Abstract
The introduction of BCR-ABL tyrosine kinase inhibitors (TKIs) has revolutionized the treatment of chronic myeloid leukemia (CML). However, although the majority of patients with chronic phase (CP)-CML obtain durable complete cytogenetic and major molecular responses, there is low level disease persistence postulated to be due to a population of TKI-insensitive leukemia stem cells (LSC). The aims of this study were (1) to fully characterize differences in gene expression between normal hematopoietic stem cells (HSC) and CP-CML LSC and (2) identify potential novel therapeutic targets specific to CML LSC.

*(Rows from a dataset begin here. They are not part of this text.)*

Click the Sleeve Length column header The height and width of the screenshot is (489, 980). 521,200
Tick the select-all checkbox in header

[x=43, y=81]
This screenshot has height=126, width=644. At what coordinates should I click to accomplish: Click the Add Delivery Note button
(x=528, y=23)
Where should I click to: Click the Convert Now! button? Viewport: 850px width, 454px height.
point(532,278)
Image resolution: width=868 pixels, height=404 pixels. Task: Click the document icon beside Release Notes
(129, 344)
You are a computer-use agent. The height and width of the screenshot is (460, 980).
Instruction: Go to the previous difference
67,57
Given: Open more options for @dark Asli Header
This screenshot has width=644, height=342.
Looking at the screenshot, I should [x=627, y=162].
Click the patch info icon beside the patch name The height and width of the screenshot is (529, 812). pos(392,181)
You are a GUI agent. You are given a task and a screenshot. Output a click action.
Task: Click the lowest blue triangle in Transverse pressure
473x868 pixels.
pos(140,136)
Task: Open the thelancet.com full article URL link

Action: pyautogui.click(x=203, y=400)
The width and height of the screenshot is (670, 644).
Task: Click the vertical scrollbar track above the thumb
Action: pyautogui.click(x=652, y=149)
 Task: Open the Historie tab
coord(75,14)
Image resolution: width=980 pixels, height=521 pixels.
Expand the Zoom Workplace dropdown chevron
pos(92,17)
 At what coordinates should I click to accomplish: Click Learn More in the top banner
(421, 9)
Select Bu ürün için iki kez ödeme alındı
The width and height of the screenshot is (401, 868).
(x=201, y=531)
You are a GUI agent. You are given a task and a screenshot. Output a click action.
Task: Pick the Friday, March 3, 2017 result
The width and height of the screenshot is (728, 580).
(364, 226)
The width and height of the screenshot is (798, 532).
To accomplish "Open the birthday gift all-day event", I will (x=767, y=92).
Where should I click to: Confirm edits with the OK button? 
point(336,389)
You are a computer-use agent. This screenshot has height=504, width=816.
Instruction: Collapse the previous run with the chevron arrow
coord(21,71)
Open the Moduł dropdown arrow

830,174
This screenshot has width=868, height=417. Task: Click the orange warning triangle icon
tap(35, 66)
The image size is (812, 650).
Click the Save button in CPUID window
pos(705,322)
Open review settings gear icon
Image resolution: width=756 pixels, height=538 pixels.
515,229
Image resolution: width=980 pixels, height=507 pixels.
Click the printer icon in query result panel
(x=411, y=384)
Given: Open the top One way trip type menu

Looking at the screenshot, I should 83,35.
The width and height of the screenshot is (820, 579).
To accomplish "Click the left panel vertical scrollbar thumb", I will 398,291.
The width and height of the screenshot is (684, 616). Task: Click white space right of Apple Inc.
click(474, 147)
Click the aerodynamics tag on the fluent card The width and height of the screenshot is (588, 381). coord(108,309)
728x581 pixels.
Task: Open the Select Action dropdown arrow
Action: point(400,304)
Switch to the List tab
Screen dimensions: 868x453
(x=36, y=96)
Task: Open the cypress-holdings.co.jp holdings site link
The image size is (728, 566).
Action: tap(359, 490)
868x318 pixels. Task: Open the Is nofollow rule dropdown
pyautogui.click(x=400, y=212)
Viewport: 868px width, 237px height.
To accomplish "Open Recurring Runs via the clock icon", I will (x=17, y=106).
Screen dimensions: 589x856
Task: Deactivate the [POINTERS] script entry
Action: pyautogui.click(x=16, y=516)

Lin-CD34+CD38- CD45RA-CD90+ normal HSC (n=3) and CP-CML LSC (n=6 patients at diagnosis), populations were isolated using a FACSAria and applied to Affymetrix HuGene 1.0ST arrays. The raw data (.CEL files) was imported into Partek Genomics Suite and Ingenuity Pathway Analysis software and principal component analysis and gene ontology ANOVA performed. A total of 1217 genes were significantly deregulated between normal HSC and CP-CML LSC. The most significantly deregulated genes and pathways were involved with the molecular and cellular functions of cell cycle, cell assembly and organisation, cellular movement, cell death and DNA replication, recombination and repair. These results suggested that CML LSC were less quiescent than normal HSC. Importantly, complimentary functional studies indicated that CML LSC have significantly increased proliferation (14 fold expansion; P<0.001) compared to normal HSC (no expansion) after 5 days in vitro culture. In addition, equivalent numbers of CML LSC produce ~4-fold more colonies in colony forming cell (CFC) assays than normal HSC (329±56 versus 86±17 per 2,000 cells, respectively; P<0.05). Fluorescence in situ hybridisation (FISH) demonstrated that >90% of lin- CD34+ CD38- CD45RA- CD90+ CML LSC from all patient samples were BCR-ABL positive (+).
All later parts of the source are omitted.